Un copyright sur chaque visage. Face à la multiplication des deepfakes – ces vidéos truquées, générées par intelligence artificielle, capables d’imiter un visage ou une voix –, le Danemark prépare une réponse juridique inédite en Europe. Le gouvernement veut reconnaître aux citoyens un droit sur leurs caractéristiques personnelles : image, voix et traits faciaux. L’objectif est d’empêcher la diffusion d’imitations numériques sans consentement et de faciliter le retrait rapide de ces contenus.

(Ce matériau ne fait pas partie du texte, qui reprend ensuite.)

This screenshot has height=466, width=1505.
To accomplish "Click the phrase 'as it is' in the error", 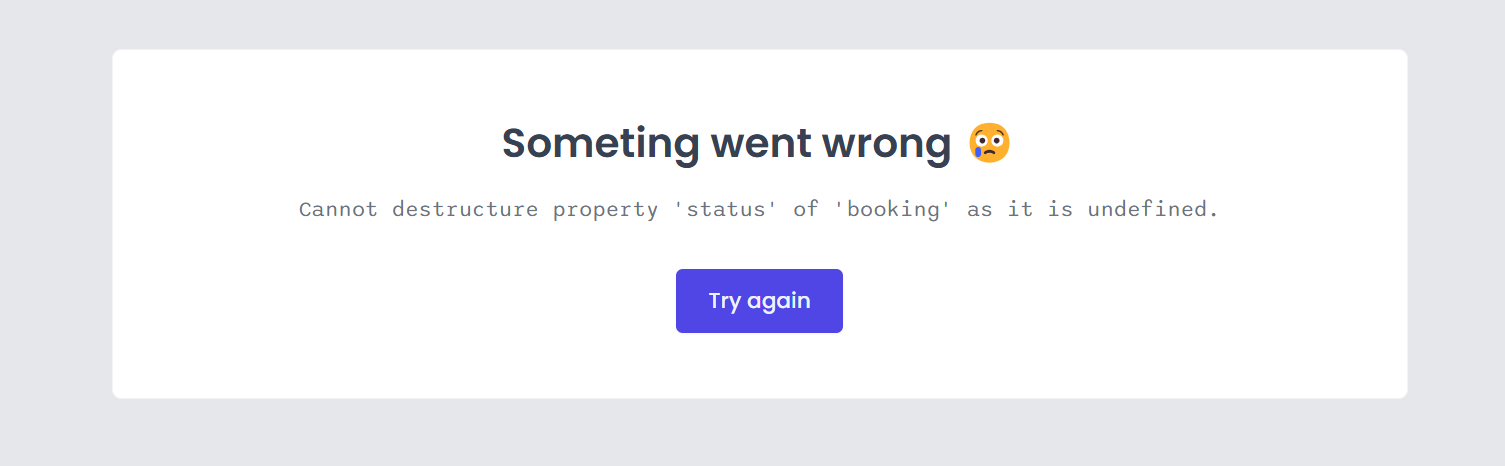I will (x=1021, y=210).
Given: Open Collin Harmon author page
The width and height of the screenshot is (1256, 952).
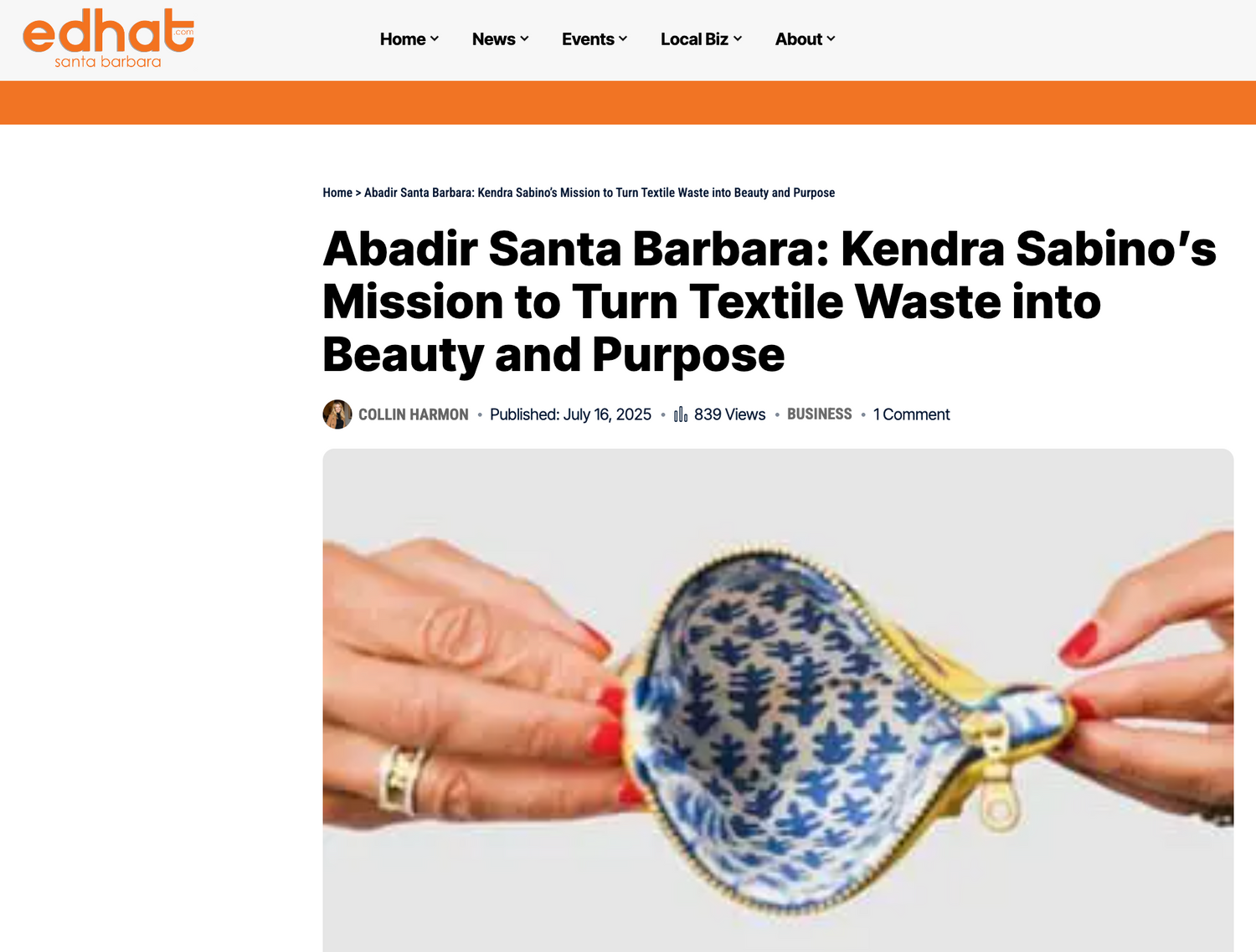Looking at the screenshot, I should [x=414, y=414].

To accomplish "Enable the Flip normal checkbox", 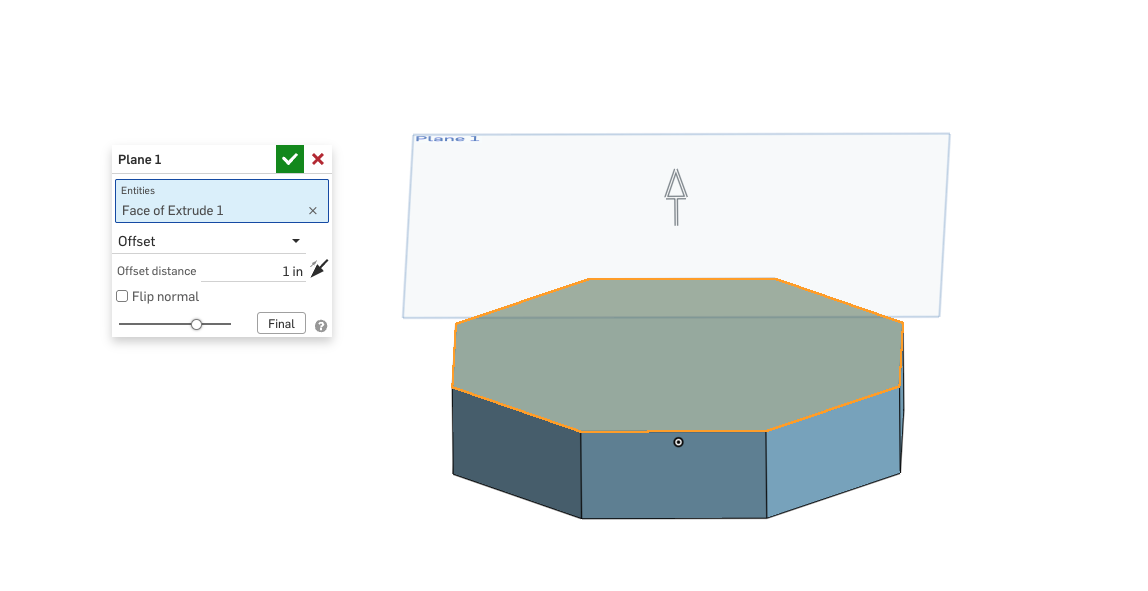I will pos(122,297).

Le projet de loi, défendu en mars 2026, soutenu par l’ensemble des principaux partis politiques, prévoit d’inscrire cette protection dans la législation sur le droit d’auteur. Concrètement, toute reproduction numérique réaliste d’une personne devra être autorisée par celle-ci. Sans accord préalable, la diffusion d’un deepfake pourra être considérée comme illégale.
La mesure concerne aussi les artistes et interprètes, particulièrement exposés à la reproduction de leur voix ou de leur image par l’IA. Pour le ministre danois de la Culture, Jakob Engel-Schmidt, il s’agit d’affirmer un principe simple : chacun doit rester propriétaire de son corps, de sa voix et de son visage.
L’application de la loi s’appuiera sur le Digital Services Act européen, qui oblige les plateformes à retirer les contenus illégaux signalés. Saluée au Parlement européen, l’initiative danoise pourrait faire école : plusieurs États membres, dont l’Irlande, envisagent déjà de s’en inspirer.